Dorcha Lee: Will Vladimir Putin opt for Russian tanks or French diplomacy?
Russian President Vladimir Putin likes to play mind games with his adversaries. Photo: Carl Court via AP
Russia’s president, Vladimir Putin, likes to play mind games with his adversaries, to get them off guard and disrupt their concentration.
He did it at his meeting in Moscow, in July 2017, with German chancellor Angela Merkel, by bringing his black Labrador dog, Koni, into the room. Ms Merkel has had a deep fear of dogs since childhood and was quite tense and distracted throughout the meeting.
The Russian public loved it. The media had their story, and nobody remembers what the meeting was all about. And now Putin has gone and done it again. This time in stage-managing his meeting with French president Emmanuel Macron on the crisis in Ukraine.
Before the meeting, Mr Putin invited Mr Macron to take a Russian test for Covid. Mr Macron declined and was then led into this conference room with the crazy long table. The shots of two relatively small men sitting so far apart at opposite ends of an elongated table looked weird.
Moreover, the cameraman was much closer to Mr Putin, who looked calm, relaxed, normal-sized. When the camera panned to Mr Macron, he seemed ridiculously far away and small, like a child who had been banished to the end of the table for not taking his medicine.
Nevertheless, Mr Macron is the right man in the right place and could make a real difference. What the media have largely not commented on is that France holds the presidency of the EU. The last time they had the presidency, there was a 10-day war between Russia and Georgia in August 2008.
Mr Macron’s predecessor as president, Nicolas Sarkozy, successfully negotiated a ceasefire and a withdrawal of all forces back to their boundary lines. The French are best placed to repeat that role.
As it was, Mr Macron had a five-and-a-half-hour meeting with Mr Putin. Reports indicate that progress was made, and a consensus has emerged that stakeholders might return to the negotiations and seek a resolution through the Minsk Agreement.
The diplomatic pathway for this can remain open, even through the coming conflict, should it take place.
In assessing the Russian build-up, everyone can be a defence analyst. The quite high resolution of commercial satellite photography is easy to read on Google. The Russian forces assembly areas are located close to the main likely axes of advance and no attempt is made to camouflage the main units.
The current Russian build-up shows they have the capacity to invade Ukraine along nine different access routes. It remains to be seen which routes of advance are primary and which are just diversionary.
The first consideration is the paramount importance of the Dnieper River, a major obstacle to land movement, so broad, in fact, that it resembles a chain of lakes. There are very few bridges, mostly at key towns. The river divides west Ukraine from east.
There are two important objectives in the Crimea area. The Russians will try to open up a land link from Russia to Crimea, heading west from Rostov-on-Don, capturing the port of Mariupol and on to Melitopol, where they could link up with units from Crimea.
Then an attack northward out of Crimea to the Khersen area, to secure the western end of the North Crimean Canal. This was blocked by the Ukrainians in 2014, in retaliation for the Russian intervention in the Donbas region and the annexing of Crimea.
This attack would be preceded by Spetsnaz (Russian special forces) attacks to seize Khersen. This canal carried water from the Dnieper River and is used to supply from 85% up to 90% of Crimea. Crimea has resorted to deep-well drilling and desalinisation. To the west of Crimea, there is a possibility of a seaborne attack on Odessa and a land invasion north to Transdniestria.
The main Russian attacks from eastern Ukraine would move rapidly to the Dnieper capturing the bridges in the three river towns of Kremenchuk, Dnipro, and Zaporizhzhia. It would be more likely that the advance from Belgorod would bypass Ukraine’s second-largest city, Kharkiv.
If Mr Putin plans to overthrow the regime, he could launch a pincer movement from Kursk in western Russia direct to Kyiv and with Russian and Belarusian forces heading south from Mazyr in Belarus to Kyiv.
If the Russian advance is fast enough and uses Spetsnaz to capture the Dnieper bridges, the Russians could capture half the Ukrainian army on the east side of the Dnieper. If Mr Putin leaves western Ukraine alone, he should achieve his other objectives in a week, and return to a revitalised Minsk agreement in a stronger position.

#####

Assigned task A
Repeat the article on Putin and Ukraine from "The current Russian" up to and including "Ukraine from east.", swapping "nine" for "several".
Assigned task B
According to the article on Putin and Ukraine, how long did Macron's meeting with Putin last?
The records that come next have no connection to the article.

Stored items
#####

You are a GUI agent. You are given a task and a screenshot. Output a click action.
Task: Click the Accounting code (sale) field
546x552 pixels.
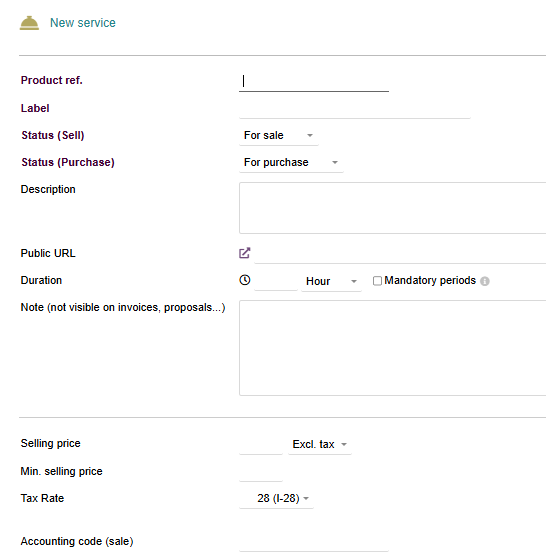(x=314, y=542)
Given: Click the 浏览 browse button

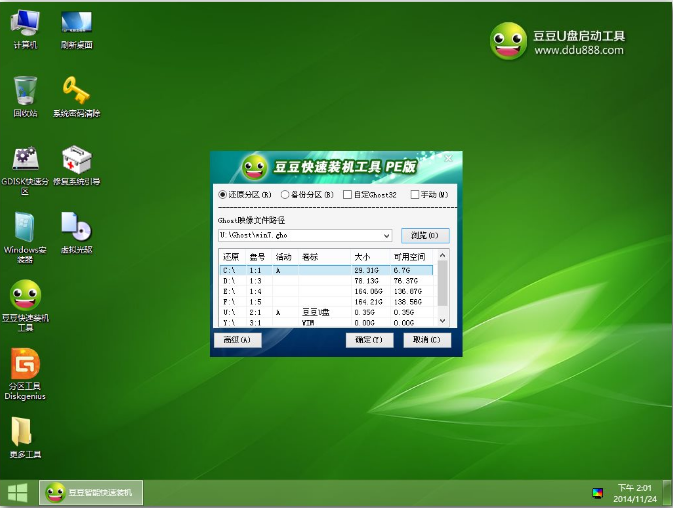Looking at the screenshot, I should pyautogui.click(x=425, y=236).
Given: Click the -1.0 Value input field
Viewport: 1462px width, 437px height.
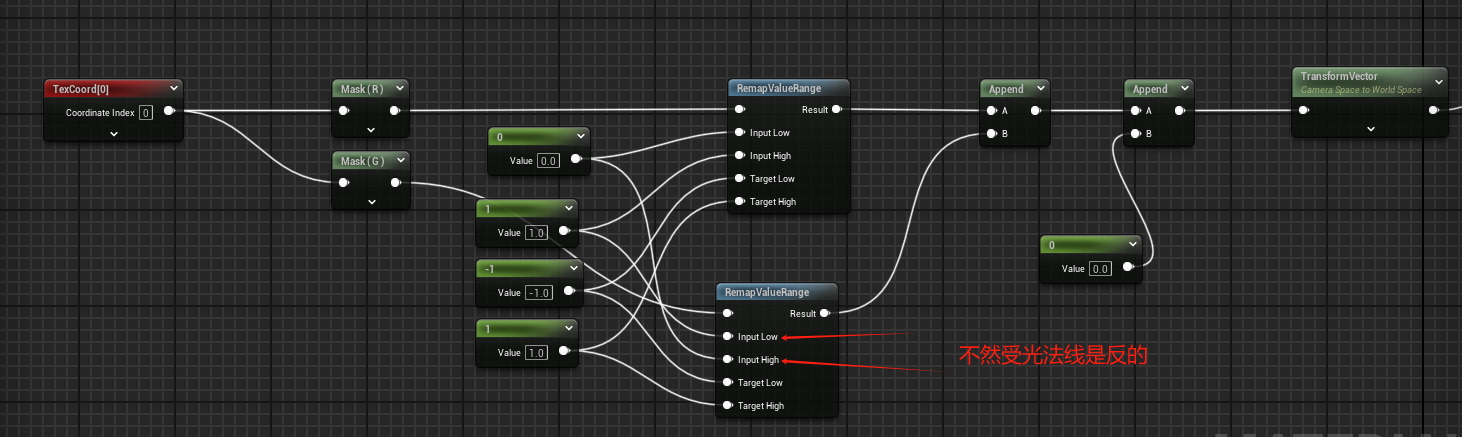Looking at the screenshot, I should pyautogui.click(x=538, y=293).
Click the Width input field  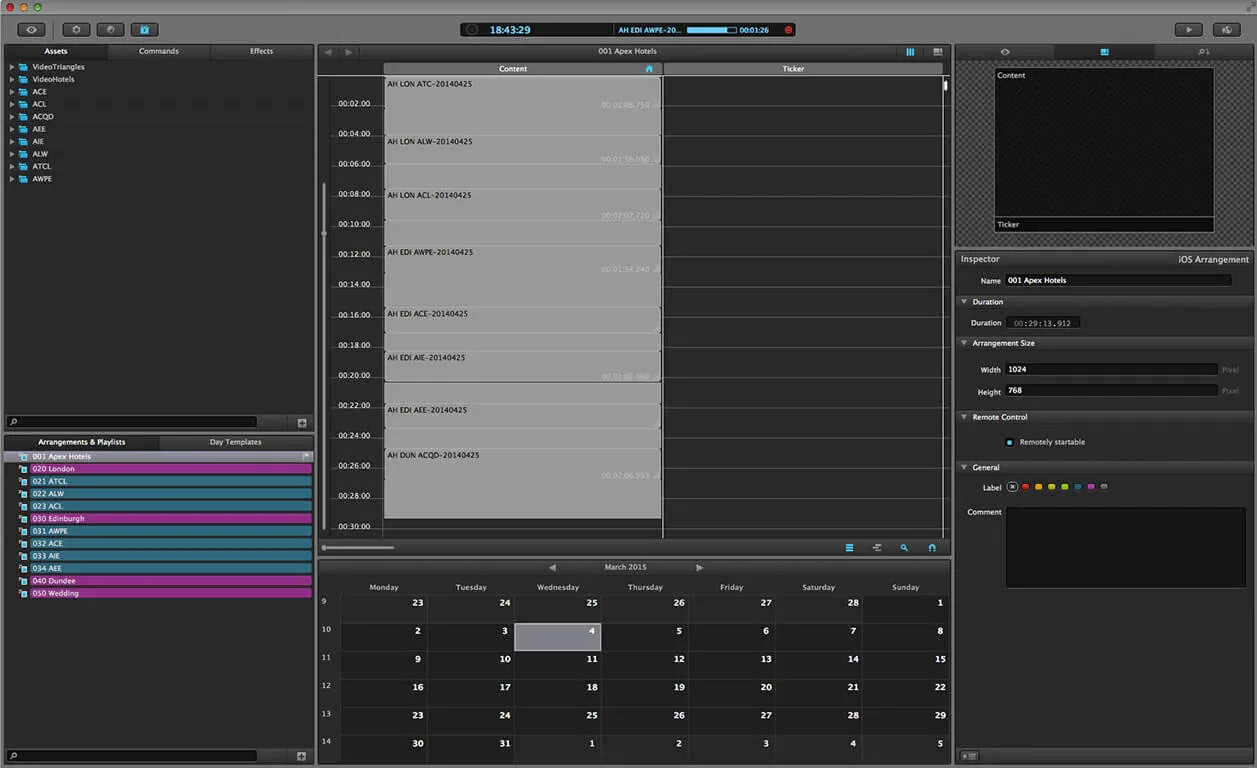(x=1111, y=369)
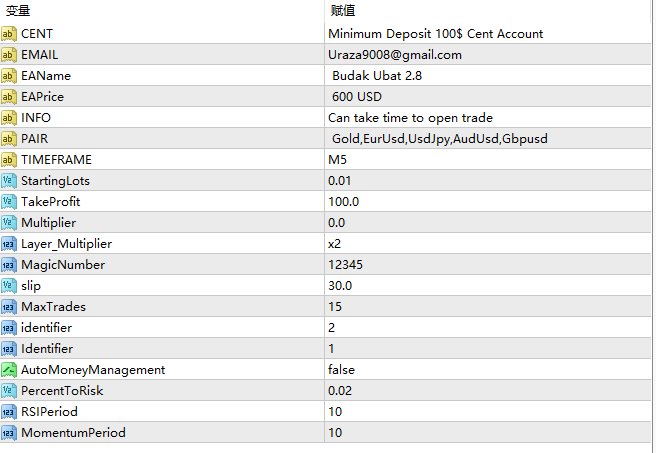656x453 pixels.
Task: Select the 变量 column header
Action: [x=18, y=11]
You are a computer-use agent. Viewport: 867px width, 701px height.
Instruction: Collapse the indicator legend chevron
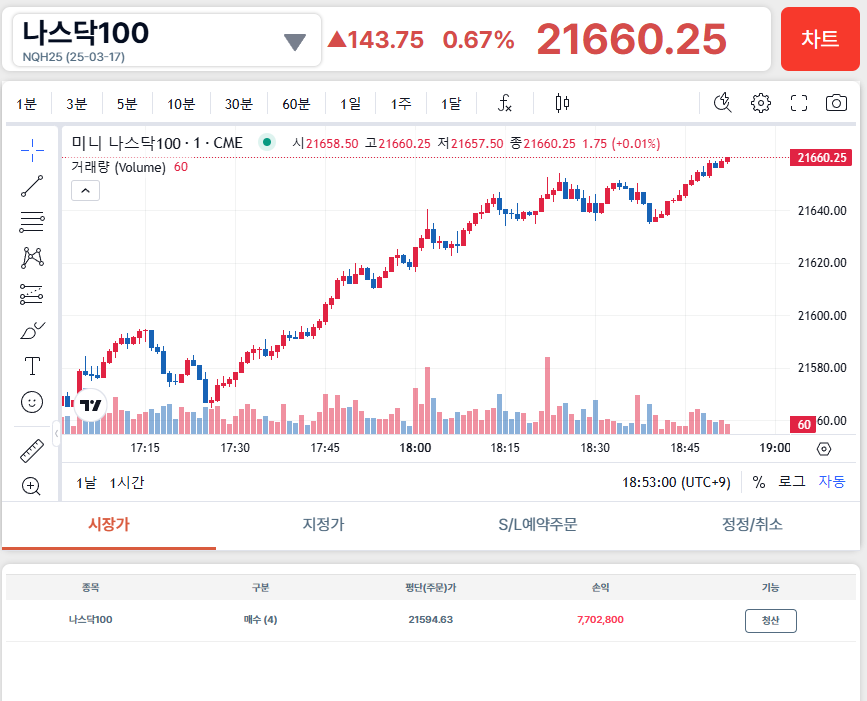pos(85,190)
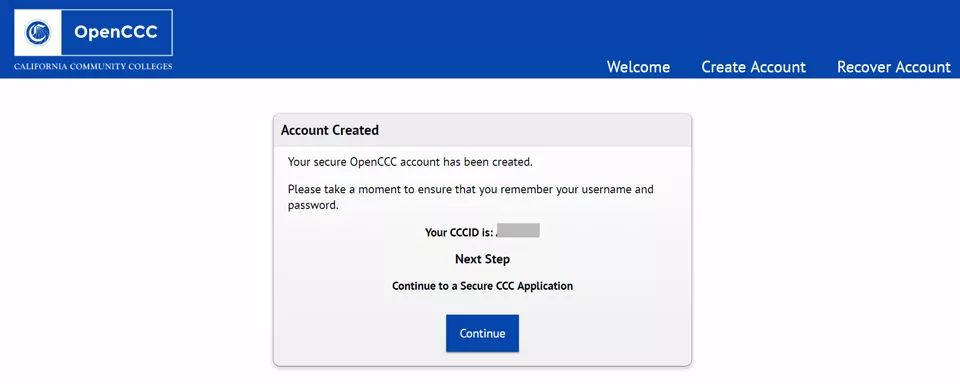Click the bottom edge of the Account Created panel
The width and height of the screenshot is (960, 384).
(482, 366)
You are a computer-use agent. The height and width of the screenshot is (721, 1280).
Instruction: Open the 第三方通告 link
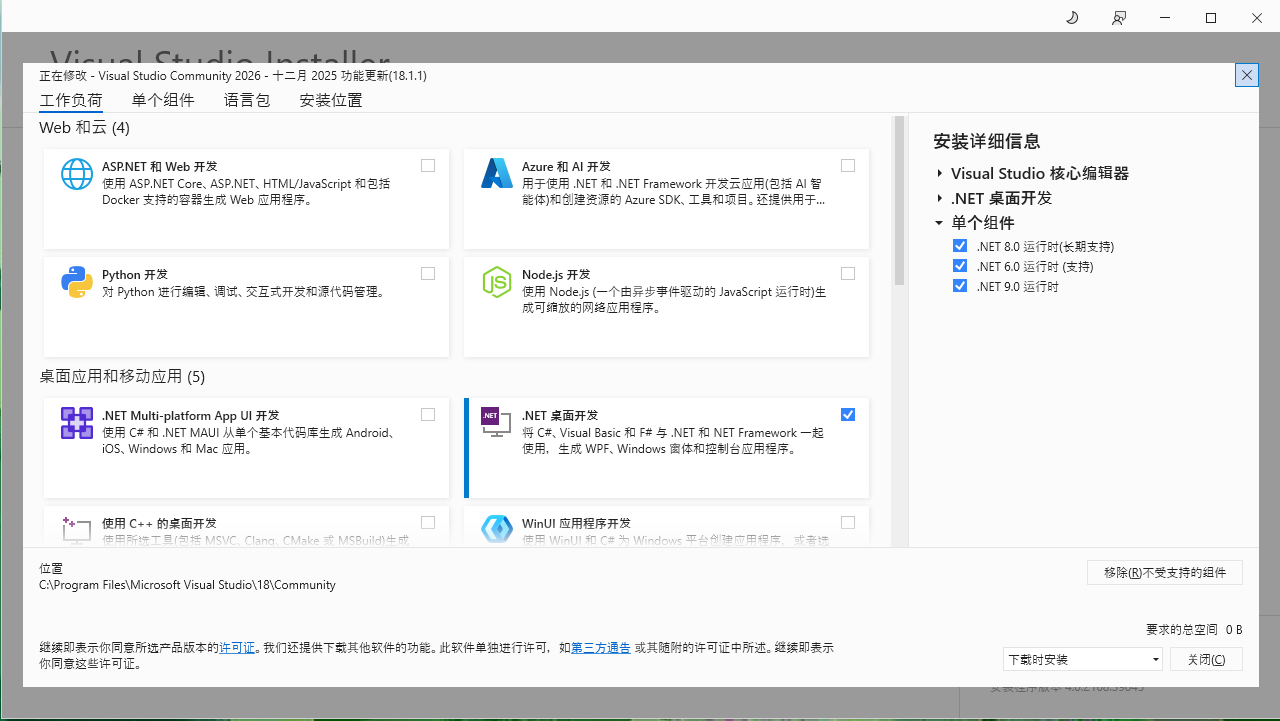click(601, 648)
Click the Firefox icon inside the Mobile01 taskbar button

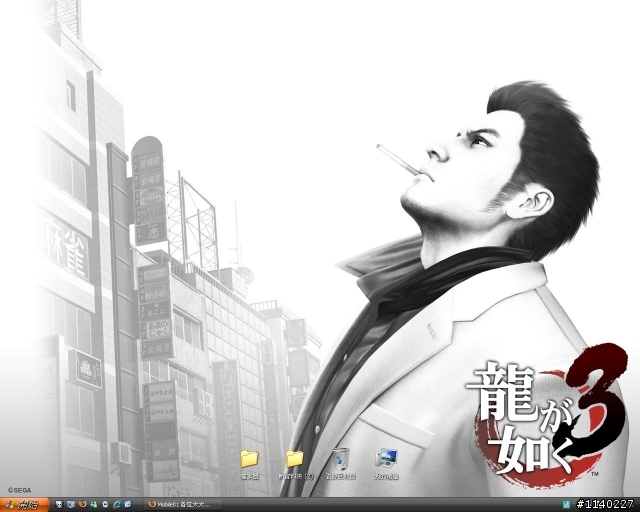click(x=152, y=504)
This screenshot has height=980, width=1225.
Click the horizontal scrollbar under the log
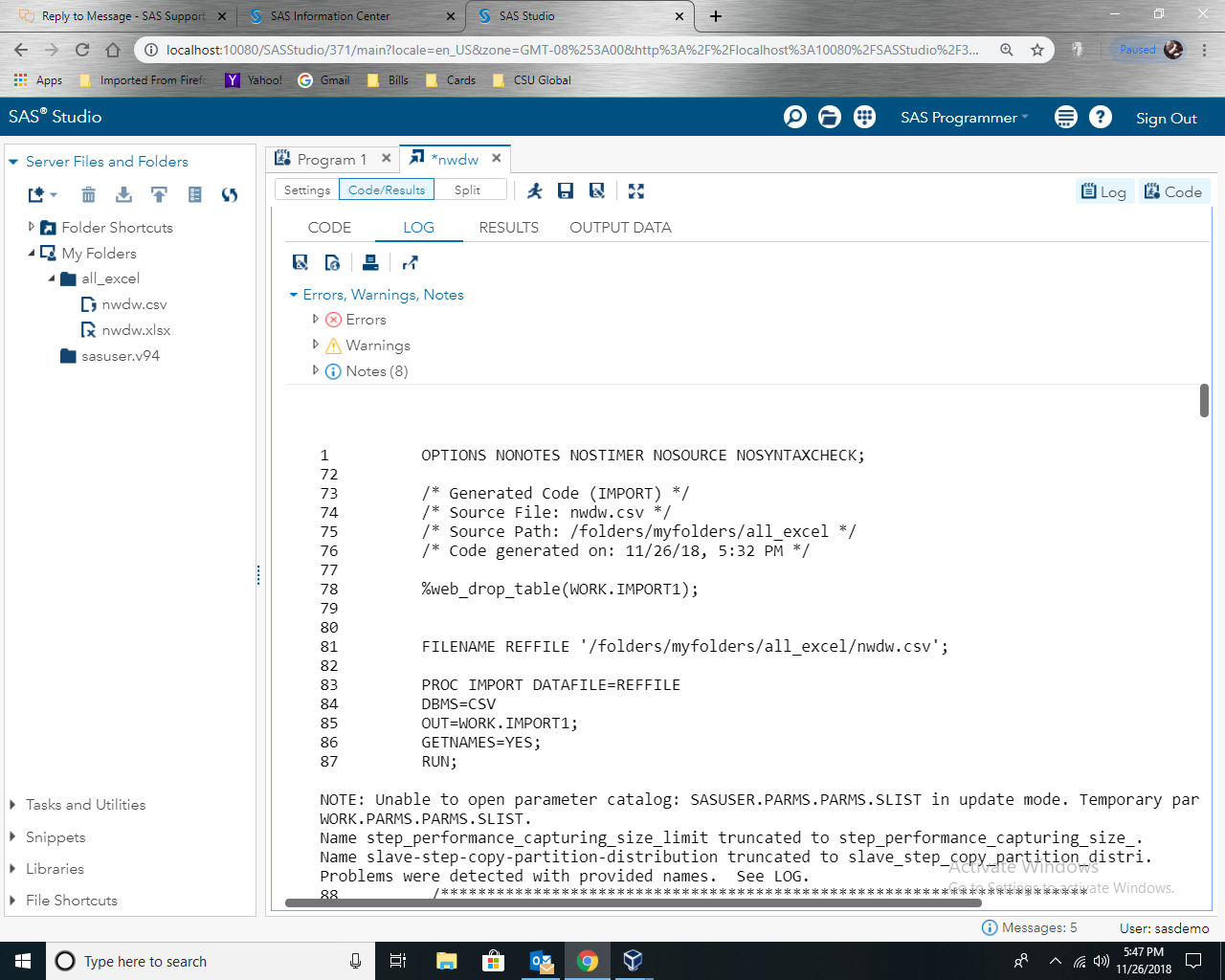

#####

Exercise answer A
The current Russian build-up shows they have the capacity to invade Ukraine along several different access routes. It remains to be seen which routes of advance are primary and which are just diversionary.
The first consideration is the paramount importance of the Dnieper River, a major obstacle to land movement, so broad, in fact, that it resembles a chain of lakes. There are very few bridges, mostly at key towns. The river divides west Ukraine from east.

Exercise answer B
Five and a half hours.